Hara yang melihatnya ikut tertular dan juga mengulas senyum tulus, dirinya benar ikut senang melihat transformasi dari Aslan yang dulu pada dirinya yang sekarang, Aslan tak hanya terlihat baik diluar namun laki-laki itu juga tampak baik di dalam, tidak seperti dulu—Aslan tak pernah berani menatap lawan bicaranya, selalu tampak tidak percaya diri, tapi sekarang Aslan bahkan tampak dipenuhi aura positif. "Lo beneran jadi koki sekarang." kata hara, mengingat Aslan pernah sekali membeberkan cita-citanya itu saat mereka sudah lumayan akrab.
Aslan tertawa menanggapi, ternyata Hara masih mengingat impian Aslan dulu, "Hahaha.. Gue sendiri juga gak nyangka."
Jen merangkul bahu Aslan dan ikut tersenyum samar, "Gue inget lo selalu masakin kita bekal dulu, harus gue akuin masakan lo lebih enak dari masakan pelayan dirumah gue", Mencoba mengingat kembali bekal-bekal yang rajin Aslan bawakan untuk mereka sebagai rasa terima kasih karena sudah mau berada di sisinya sebagai teman pertama yang Aslan miliki dalam hidupnya.
Hara jadi ikut bernostalgia saat Jen memgungkit masalah bekal, benar bahwa masakan buatan Aslan sangatlah nikmat dan tak kalah dari masakan ibunya dirumah, "Dessert buatan lo juga gak kalah hebat, gue inget banget Agni suka banget sama tiramisu buatan lo."
Mendengar satu nama dari mulut Hara, Jen mematung ditempat barang sesaat. Kalau diingat lagi memang bukan hanya Jen dan Hara yang ada di samping Aslan saat itu, Agni juga menjadi salah satu orang yang mau berteman dengan Aslan.

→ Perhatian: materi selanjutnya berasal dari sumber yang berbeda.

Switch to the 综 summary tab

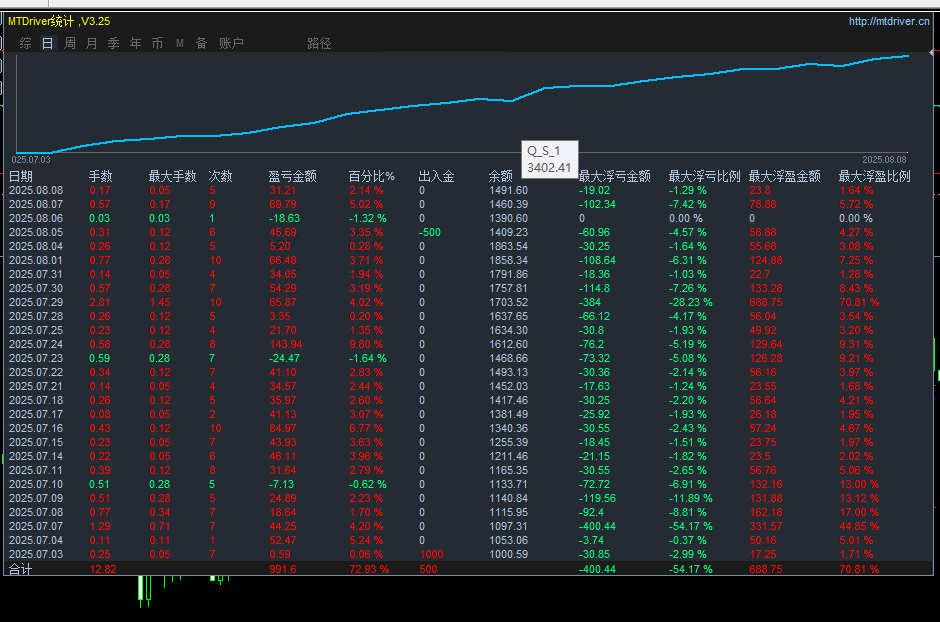tap(26, 43)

"Ah.. Bener Agni, kalau inget Agni rasanya jadi kangen haha.." cetelukan Aslan sebenarnya bukan bermaksut apa-apa, namun tetap saja Jen merasa tak nyaman ketika kata 'kangen' keluar dari mulutnya.
Hara yang menjadi pihak yang lebih dulu mengungkit masalah tiramisu dan Agni menjadi sedikit merasa bersalah pada Jen, padahal dia tau Jen sedang dalam fase muram karena Agni, dan ia justru membawa gadis itu masuk dalam obrolan. Tapi berani sumpah Hara tak pernah bermaksud untuk membawa-bawa nama Agni dalam perbincangan mereka, dia hanya spontan menyebutkan apa yang terlintas dalam ingatannya.

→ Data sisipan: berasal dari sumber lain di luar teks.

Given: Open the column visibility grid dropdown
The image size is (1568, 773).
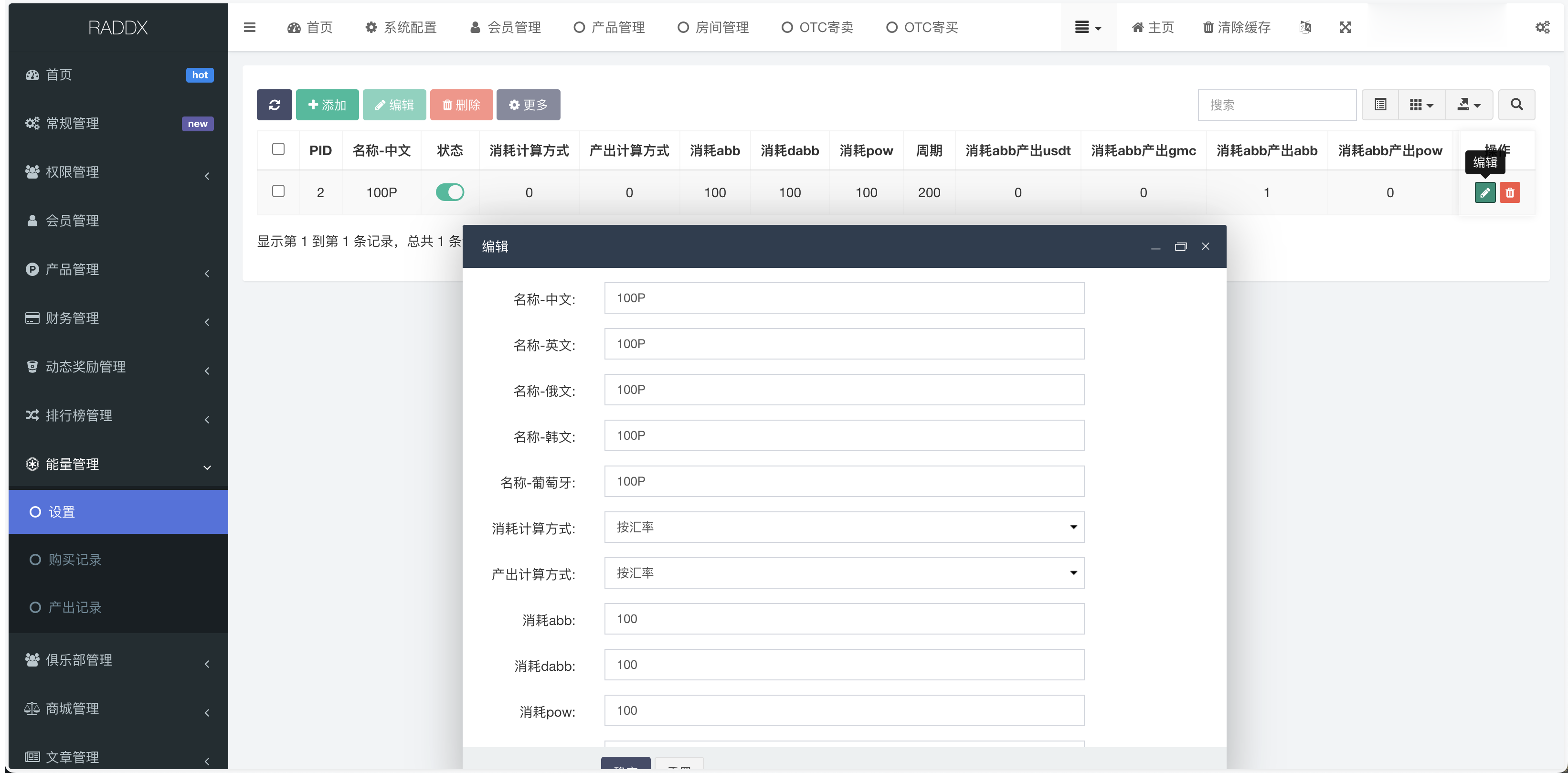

"Agni masih kayak dulu gak sih, bawel dan galak?" Aslan bertanya basi-basi kepada Hara dan Jen. Dalam ingatan Aslan, Agni selalu menjadi pencair suasana diantara mereka, Agni juga merakap sebagai suster dadakan kalau Jen dan Hara harus babak belur karena melindungi Aslan.
" masih, Agni selalu sama" Jen berujar pelan, "Lo mau ketemu Agni?" kali ini Jen melontarkan pertanyaan yang tak pernah Hara duga-duga sebelumnya.

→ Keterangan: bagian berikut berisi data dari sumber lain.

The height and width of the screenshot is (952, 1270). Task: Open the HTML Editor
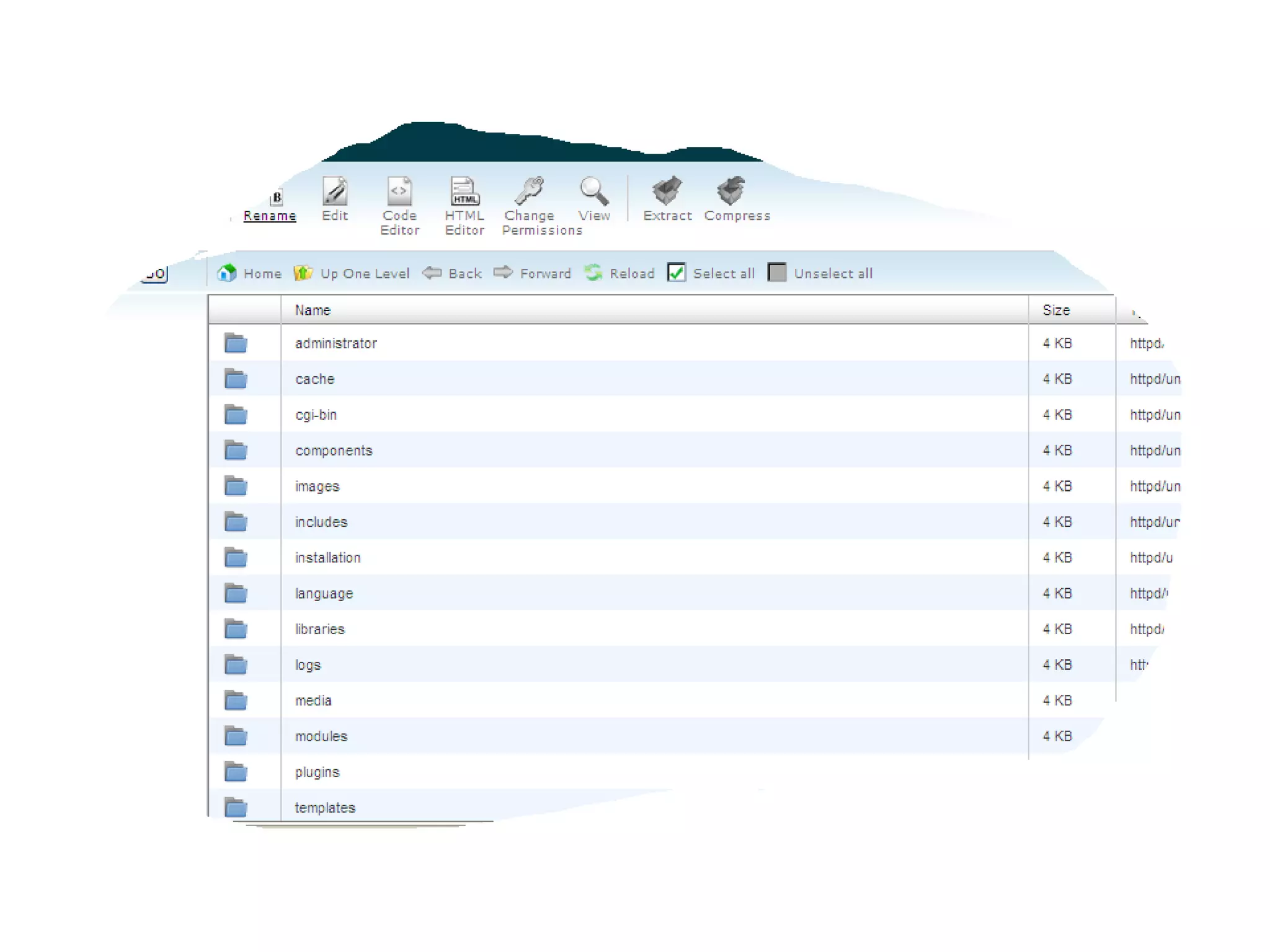[464, 192]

"Agni di sini juga? Di Bandung?" Aslan bertanya balik, lebih antusias. Dan Jen, hanya bisa mengagguk pelan dan tersenyum samar.
"Gak heran sih, elo sama Agni kan emang gak pernah kepisah sejak dulu, gak heran kalo Agni juga sekolah di sini. Gue masih suka bingung kenapa sampe sekarang lo berdua belum jadian atau jangan-jangan emang lo berdua udah pacaran?" tunjuk Aslan pada Jen.
Jen hanya tertawa renyah menangapi pertanyaan Aslan barusan, kalau dipikir-pikir memang Jen dan Agni tidak pernah terpisah sejak dulu. Jen juga heran dengan dirinya sendiri yang bisa begitu bodoh–membiarkan Agni menjauh dari hidupnya.
"Gue gak pernah jadian sama Agni" Jen menjawab santai, "Kalo lo mau gue bisa bawa Agni kesini kapan-kapan?"
Aslan menggauk mantap, "sure, lo harus ajak Agni ke sini, nanti biar gue siapin tiramisu"
Jen tersenyum samar, "Agni pasti suka"
Ya Jen akan berusaha lagi untuk Agni, kali ini biarlah Aslan menjadi salah satu alasan untuknya bisa memiliki momen dengan gadis itu.
Hara yang menjadi pengamat sejak tadi hanya bisa mendesah pasrah karena tau dengan jelas maksud tersembunyi Jen yang bahkan tidak mencoba menjelaskan hubungan rumitnya dengan Agni saat ini pada Aslan. Sesaat, saat matanya dan mata Jen besitatap, Hara berani menjamin bahwa dia melihat Jen memberinya smirk yang mengerikan.